La Cour de cassation a été amenée à se prononcer sur la nullité de l’assemblée générale d’une société civile d’exploitation agricole pour laquelle un curateur n’avait pas été convoqué et sur le point de départ du délai de prescription pour demander la nullité de cessions de parts frauduleuses. (Cour de cassation, civile, Chambre commerciale, 18 septembre 2024, 22-24.646, Publié au bulletin)
Le litige portait sur une société d’exploitation agricole dont une associée demandait la nullité de cessions de parts ainsi que la nullité d’une assemblée générale.
Mme A et m. B ont constitué une société civile d’exploitation agricole. Monsieur B a été placé sous curatelle.
Les parts de Mme A ont été cédées à différentes personnes par des actes de cession du 1er mars 2006, 8 mai 2007 et 23 décembre 2008.
Cet arrêt se prononce sur la question de la nullité de l’assemblée générale puis sur le point de départ du délai de prescription.
Sur la nullité de l’assemblée générale,
Mme A reprochait à la cour d’appel de ne pas avoir invalidé une assemblée générale alors que le curateur d’un associé n’avait pas été convoqué.
La Cour de cassation rappelle que l’associé d’une société civile doit être assisté de son curateur lors du vote de certaines décisions d’assemblée générale quand celles-ci portent sur le patrimoine de l’associé protégé.
La Cour se réfère à la colonne 2 de l’annexe 2 du décret 2008-1484.

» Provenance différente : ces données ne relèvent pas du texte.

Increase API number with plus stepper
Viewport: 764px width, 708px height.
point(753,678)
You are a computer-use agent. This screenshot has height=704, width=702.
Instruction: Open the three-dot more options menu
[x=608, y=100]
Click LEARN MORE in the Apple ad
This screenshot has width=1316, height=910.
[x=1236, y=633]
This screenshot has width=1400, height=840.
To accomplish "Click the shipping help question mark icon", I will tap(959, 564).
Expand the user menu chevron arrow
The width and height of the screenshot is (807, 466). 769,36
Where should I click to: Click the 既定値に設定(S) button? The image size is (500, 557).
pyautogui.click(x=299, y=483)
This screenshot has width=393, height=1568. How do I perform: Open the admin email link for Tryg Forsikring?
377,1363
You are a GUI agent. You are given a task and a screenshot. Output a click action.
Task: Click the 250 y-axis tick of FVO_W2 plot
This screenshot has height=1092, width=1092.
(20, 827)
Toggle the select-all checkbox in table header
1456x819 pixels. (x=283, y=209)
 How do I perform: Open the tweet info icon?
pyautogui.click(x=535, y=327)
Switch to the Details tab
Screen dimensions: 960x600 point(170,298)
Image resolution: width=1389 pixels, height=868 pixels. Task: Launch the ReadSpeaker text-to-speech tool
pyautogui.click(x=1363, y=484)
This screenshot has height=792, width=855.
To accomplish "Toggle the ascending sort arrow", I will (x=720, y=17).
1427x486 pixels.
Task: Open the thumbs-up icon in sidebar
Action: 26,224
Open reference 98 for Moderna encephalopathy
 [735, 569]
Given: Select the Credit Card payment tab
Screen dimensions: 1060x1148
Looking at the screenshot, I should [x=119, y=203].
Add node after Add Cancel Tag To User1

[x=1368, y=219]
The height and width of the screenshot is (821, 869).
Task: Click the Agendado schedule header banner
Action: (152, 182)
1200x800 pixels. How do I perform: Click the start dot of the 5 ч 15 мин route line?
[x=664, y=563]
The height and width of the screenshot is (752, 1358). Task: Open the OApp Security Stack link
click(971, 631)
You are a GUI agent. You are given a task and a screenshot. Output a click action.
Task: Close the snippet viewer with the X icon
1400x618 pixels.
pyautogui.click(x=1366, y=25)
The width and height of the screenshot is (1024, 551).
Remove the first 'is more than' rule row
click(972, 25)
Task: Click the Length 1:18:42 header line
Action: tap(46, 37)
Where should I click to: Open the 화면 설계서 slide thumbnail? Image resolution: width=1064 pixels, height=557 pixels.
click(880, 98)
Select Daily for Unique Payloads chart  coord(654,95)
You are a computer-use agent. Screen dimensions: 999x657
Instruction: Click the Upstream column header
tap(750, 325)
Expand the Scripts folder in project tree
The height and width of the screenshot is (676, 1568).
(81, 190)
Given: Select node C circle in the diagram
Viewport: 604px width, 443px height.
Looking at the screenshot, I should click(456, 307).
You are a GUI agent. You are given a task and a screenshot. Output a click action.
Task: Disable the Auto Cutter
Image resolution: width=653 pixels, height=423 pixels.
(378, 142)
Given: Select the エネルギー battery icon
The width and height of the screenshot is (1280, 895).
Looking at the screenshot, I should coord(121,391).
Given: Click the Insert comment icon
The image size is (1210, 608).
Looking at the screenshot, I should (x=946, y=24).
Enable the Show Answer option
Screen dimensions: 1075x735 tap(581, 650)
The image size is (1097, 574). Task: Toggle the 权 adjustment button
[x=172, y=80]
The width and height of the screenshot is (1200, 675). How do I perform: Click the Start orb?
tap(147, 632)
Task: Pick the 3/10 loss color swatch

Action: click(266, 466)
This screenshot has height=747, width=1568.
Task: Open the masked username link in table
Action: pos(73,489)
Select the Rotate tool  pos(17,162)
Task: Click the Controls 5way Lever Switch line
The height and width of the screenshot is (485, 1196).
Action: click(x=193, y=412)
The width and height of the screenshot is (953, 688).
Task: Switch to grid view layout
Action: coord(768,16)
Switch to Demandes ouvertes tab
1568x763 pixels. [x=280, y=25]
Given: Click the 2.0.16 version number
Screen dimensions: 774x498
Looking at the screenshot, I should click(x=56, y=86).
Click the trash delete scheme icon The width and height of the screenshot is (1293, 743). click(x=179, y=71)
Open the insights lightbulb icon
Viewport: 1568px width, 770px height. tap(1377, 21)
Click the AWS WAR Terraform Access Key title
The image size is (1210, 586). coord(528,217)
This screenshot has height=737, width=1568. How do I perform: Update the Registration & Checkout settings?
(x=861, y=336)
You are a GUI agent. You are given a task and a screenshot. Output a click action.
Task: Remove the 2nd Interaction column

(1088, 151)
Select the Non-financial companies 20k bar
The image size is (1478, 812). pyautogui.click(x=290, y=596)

Ce texte définit comme acte de disposition notamment les actes relatifs aux groupements dotés de la personnalité morale relatifs à détermination du vote sur les ordres du jour suivants :
« Reprise des apports – Modification des statuts – prorogation et dissolution du groupement – fusion – scission – apport partiel d’actifs – agrément d’un associé – augmentation et réduction du capital – changement d’objet social – emprunt et constitution de sûreté – vente d’un élément d’actif immobilisé – aggravation des engagements des associés ; »
Les cessions et nantissement de titres sont également qualifiés d’actes de disposition par ce même tableau.
Le curateur doit donc être convoqué à l’assemblée générale si son ordre du jour porte sur l’un des points visés ci-avant.
La Cour de cassation énonce ensuite que la nullité de cette assemblée ne peut être demandée que par la personne sous curatelle ou par son curateur.
La nullité de l’assemblée générale au motif de la non convocation du curateur ne pouvait donc être invoquée par une autre associée.
Cette solution n’est pas nouvelle mais cet arrêt a le mérite de clarifier cette question. La nullité inhérente à la protection d’une personne majeure est en effet généralement qualifiée de nullité relative qui ne peut donc qu’être invoquée par la personne protégée.
Sur la prescription de l’action en nullité des cessions de part,
L’associé reprochait ensuite à la Cour d’appel d’avoir déclaré prescrite ses demandes en nullité des parts sociales.
La Cour d’appel avait fait partir le délai de prescription de la publicité au registre du commerce et des sociétés de la cession.
L’associée considérait que ce point de départ ne pouvait être retenu que vis-à-vis des tiers. Pour la personne qui demandait la nullité des cessions, le délai commençait à courir à partir de la découverte de la fraude.
La Cour de cassation rappelle que « le délai de prescription de l’action en nullité d’un acte de cession de parts sociales pour fraude ne court qu’à compter du jour de sa découverte. »
La Cour de cassation poursuit en énonçant que « la présomption de connaissance de l’acte résultant de sa publication au registre du commerce et des sociétés, laquelle n’est destinée qu’à assurer l’opposabilité de cet acte aux tiers, ne s’applique pas dans les rapports entre les parties à l’acte ».
La Cour a estimé que l’associé qui contestait les cessions pouvait à nouveau agir, car le délai de prescription de l’action en nullité n’avait pas commencé à courir. En effet, la simple publication des cessions au registre du commerce ne suffit pas à faire courir ce délai si l’associé n’avait pas connaissance de la fraude. Le délai pour contester une cession frauduleuse commence donc à courir à partir de la date de la découverte de la fraude.
Cette solution sur la prescription offre une plus grande souplesse au Juge et permet donc de sanctionner des actes frauduleux sans faire courir trop rapidement le délai de prescription.
La découverte de la fraude reste cependant complexe à démontrer et ce point sera certainement débattu dans ce type de contentieux.
Il sera important de pouvoir donc veiller à conserver toute trace écrite permettant de dater la découverte de la fraude pour justifier du point de départ du délai de prescription (e-mails, courriers du banquier, lettre de conseils, …).